* [Task prompt]
Line count for "text": tally the lines of the records below that contain it, and give only that number.

───

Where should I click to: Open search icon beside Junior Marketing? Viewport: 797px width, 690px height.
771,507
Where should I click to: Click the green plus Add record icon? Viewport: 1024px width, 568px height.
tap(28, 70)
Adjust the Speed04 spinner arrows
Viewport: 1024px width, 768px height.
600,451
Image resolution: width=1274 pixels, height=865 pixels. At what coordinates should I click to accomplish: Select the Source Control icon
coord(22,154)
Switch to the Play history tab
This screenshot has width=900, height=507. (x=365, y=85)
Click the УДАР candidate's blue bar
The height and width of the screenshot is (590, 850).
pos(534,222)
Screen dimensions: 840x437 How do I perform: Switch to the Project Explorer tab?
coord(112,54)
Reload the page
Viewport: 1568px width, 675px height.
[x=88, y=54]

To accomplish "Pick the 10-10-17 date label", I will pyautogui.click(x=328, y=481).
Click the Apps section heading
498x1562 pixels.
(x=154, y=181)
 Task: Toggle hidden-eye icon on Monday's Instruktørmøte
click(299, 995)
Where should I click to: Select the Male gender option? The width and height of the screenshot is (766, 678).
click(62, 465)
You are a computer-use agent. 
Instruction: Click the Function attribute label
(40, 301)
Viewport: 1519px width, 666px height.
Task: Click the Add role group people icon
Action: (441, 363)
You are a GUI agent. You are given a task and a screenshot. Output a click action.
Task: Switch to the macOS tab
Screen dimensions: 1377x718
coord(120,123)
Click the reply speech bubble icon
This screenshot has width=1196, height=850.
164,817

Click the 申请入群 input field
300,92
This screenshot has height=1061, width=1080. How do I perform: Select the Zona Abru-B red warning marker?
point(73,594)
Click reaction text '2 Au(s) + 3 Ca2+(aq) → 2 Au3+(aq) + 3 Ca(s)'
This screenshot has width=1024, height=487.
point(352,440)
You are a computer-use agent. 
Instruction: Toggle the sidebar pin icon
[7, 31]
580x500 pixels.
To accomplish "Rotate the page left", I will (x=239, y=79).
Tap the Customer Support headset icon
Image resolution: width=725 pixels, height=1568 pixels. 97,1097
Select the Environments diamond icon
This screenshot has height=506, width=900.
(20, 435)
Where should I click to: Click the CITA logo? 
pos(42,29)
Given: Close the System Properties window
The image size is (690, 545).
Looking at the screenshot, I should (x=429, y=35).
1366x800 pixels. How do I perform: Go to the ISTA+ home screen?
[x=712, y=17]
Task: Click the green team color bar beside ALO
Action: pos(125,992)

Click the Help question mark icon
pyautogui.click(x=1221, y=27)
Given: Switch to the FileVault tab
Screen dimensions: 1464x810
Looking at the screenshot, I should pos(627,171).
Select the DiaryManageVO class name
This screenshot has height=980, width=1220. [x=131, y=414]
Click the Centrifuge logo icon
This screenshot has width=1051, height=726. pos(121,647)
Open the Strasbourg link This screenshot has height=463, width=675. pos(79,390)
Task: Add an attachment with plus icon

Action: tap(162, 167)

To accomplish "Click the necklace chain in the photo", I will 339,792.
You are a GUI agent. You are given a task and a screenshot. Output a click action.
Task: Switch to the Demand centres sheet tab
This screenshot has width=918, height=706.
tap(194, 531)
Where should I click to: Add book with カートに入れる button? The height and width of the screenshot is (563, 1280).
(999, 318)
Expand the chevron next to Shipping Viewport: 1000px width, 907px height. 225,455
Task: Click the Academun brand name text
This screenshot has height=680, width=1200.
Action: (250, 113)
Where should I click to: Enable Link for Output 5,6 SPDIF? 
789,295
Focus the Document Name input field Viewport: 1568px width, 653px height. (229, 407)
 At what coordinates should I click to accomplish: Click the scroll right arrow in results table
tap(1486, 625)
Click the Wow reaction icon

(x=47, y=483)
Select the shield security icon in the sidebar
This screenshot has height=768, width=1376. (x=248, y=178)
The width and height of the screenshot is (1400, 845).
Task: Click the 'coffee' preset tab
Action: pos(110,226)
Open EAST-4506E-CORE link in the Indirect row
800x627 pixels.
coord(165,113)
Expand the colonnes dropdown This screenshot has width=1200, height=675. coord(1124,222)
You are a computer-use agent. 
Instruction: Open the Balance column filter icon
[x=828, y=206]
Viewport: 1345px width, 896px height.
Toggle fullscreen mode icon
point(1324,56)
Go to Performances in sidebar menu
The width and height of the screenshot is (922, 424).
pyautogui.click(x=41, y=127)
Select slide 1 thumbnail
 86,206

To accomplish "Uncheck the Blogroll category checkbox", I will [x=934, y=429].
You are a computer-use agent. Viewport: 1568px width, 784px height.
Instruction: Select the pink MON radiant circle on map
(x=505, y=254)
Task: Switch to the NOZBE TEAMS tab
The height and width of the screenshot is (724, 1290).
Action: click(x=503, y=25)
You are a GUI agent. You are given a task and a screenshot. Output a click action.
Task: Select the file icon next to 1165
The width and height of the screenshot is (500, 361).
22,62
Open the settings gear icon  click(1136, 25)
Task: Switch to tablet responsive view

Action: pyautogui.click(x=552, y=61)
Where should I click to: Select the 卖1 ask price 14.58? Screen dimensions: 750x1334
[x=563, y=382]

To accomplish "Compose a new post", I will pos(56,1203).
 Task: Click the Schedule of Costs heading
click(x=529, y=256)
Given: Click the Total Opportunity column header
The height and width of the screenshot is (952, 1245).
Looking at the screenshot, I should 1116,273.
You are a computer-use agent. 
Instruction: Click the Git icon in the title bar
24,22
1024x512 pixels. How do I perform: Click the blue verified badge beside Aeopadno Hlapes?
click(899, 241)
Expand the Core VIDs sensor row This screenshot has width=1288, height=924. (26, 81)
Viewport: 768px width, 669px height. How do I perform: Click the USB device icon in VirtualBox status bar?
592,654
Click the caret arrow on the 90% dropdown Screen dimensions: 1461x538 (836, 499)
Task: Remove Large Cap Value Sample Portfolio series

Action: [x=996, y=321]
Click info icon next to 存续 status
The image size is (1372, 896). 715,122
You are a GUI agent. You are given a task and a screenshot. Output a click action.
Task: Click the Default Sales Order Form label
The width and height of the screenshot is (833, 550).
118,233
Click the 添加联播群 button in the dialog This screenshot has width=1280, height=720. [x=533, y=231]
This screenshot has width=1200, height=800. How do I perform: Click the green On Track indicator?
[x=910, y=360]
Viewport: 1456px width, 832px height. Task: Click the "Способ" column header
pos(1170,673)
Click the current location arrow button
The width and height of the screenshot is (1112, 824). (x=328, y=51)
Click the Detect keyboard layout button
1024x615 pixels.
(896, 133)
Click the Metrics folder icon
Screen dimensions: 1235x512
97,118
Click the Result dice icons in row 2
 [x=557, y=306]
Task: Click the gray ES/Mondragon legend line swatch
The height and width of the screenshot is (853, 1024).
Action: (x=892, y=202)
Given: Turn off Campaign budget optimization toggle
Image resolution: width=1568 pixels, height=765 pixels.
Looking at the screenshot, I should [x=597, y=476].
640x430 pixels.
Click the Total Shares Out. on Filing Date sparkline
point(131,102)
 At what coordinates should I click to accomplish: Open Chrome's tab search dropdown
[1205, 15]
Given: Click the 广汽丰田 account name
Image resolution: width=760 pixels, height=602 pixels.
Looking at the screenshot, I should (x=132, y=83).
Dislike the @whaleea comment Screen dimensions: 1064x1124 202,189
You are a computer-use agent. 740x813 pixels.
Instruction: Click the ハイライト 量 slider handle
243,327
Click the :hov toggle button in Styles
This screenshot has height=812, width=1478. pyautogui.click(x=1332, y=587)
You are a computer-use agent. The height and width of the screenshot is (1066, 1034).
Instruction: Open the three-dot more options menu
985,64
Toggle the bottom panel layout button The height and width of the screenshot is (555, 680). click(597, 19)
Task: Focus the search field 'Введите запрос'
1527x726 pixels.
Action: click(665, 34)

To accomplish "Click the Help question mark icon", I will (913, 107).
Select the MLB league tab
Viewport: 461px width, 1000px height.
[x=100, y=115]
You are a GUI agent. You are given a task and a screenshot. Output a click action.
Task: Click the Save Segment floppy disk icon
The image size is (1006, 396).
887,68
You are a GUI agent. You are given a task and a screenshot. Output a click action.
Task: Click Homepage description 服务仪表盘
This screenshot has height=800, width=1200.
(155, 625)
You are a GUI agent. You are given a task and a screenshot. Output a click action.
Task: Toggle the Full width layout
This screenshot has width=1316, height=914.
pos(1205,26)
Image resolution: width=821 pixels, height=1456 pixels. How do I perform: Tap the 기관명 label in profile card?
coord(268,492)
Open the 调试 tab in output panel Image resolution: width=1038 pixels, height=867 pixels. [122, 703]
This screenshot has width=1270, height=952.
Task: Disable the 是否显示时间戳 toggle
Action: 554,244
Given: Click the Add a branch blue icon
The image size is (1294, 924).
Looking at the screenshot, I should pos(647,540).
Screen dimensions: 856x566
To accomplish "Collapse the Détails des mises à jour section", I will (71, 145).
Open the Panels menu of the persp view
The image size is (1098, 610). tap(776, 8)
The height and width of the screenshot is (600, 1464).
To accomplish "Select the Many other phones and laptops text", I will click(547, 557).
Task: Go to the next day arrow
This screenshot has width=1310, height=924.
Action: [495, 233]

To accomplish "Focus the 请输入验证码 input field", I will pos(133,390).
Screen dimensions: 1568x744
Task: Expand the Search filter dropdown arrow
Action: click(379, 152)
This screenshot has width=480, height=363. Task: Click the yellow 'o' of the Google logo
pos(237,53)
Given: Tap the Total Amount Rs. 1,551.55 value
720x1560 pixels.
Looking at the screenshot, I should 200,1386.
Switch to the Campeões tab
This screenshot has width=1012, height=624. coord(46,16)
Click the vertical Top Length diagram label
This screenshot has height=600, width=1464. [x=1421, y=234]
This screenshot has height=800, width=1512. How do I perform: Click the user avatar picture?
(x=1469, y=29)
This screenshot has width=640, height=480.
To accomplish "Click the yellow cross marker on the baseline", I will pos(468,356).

───

* [Your solution]
3